Since taking office, Truss announced plans to cap energy prices for both consumers and business that are expected to cost taxpayers more than 150 billion pounds ($166 billion).
Inspired by Margaret Thatcher’s small-state, free-market economics, she is also pressing ahead with her campaign promise to boost economic growth by cutting taxes and reducing red tape. This will benefit everyone, she argues, by spurring investment, creating jobs and generating more tax revenue.
The so-called mini-budget unveiled Friday reverses many of the initiatives announced by Johnson and his Conservative predecessors, who have led Britain for the past 12 years.
For example, Kwarteng announced that he was canceling an increase in national insurance taxes that Johnson introduced in May to boost spending on health and social care. Kwarteng said the government would maintain the expected level of funding for the National Health Service — but he didn’t say how.
Kwarteng also said the government would cut the basic rate of income tax to 19% next year from 20%. The top rate will drop to 40% from 45%. In addition, he canceled a planned 6 percentage point increase in the corporate tax rate, leaving it at 19%.
“This was the biggest tax-cutting event since 1972, it is not very mini,” said Paul Johnson, director of the Institute for Fiscal Studies, an independent think tank that scrutinizes government spending. “It is half a century since we have seen tax cuts announced on this scale.”
Truss declared this week that she was ready to make “unpopular decisions” such as removing a cap on bankers’ bonuses to attract jobs and investment.
On Friday, Kwarteng announced new “investment zones” across England where the government will offer tax cuts for businesses and help create jobs. He also said the government would accelerate dozens of major new infrastructure projects, including in transportation, telecommunications and energy.

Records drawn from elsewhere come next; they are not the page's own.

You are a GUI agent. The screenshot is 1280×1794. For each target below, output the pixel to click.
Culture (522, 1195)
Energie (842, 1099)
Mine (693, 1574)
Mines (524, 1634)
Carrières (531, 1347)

Truss’ overall program runs counter to the views of many Conservatives, who believe the government shouldn’t rack up huge debts that taxpayers will eventually have to pay.
Reeves, of the Labour Party, criticized the government for expecting taxpayers to foot the bill, rather than increasing a tax on the windfall profits of energy producers benefiting from the jump in oil and natural gas prices triggered by Russia’s war in Ukraine.
While Kwarteng denied that the government was gambling on a “dash for growth,” many economists said it was taking a huge risk by allowing borrowing to balloon while the economy is weak and inflation is high.
The IFS has estimated that Truss’ policies will push borrowing to 190 billion pounds this fiscal year, compared with the 99 billion pounds that the Office for Budget Responsibility forecast in March. While borrowing is expected to decline over the next four years, it will remain above the previous forecast throughout the period, the IFS said.
As a result, government debt will rise to about 94% of GDP by the 2026-27 fiscal year, compared with the March OBR forecast of 81%, the IFS said.
To offset that increase, the government’s policies would have to achieve an additional 0.7% increase in economic output every year for the next five years, according to the IFS.
“If the government were to achieve this feat and get that extra growth, it would be either a stroke of extraordinarily good luck or a huge policy success,” Isabel Stockton, an IFS economist, said Thursday.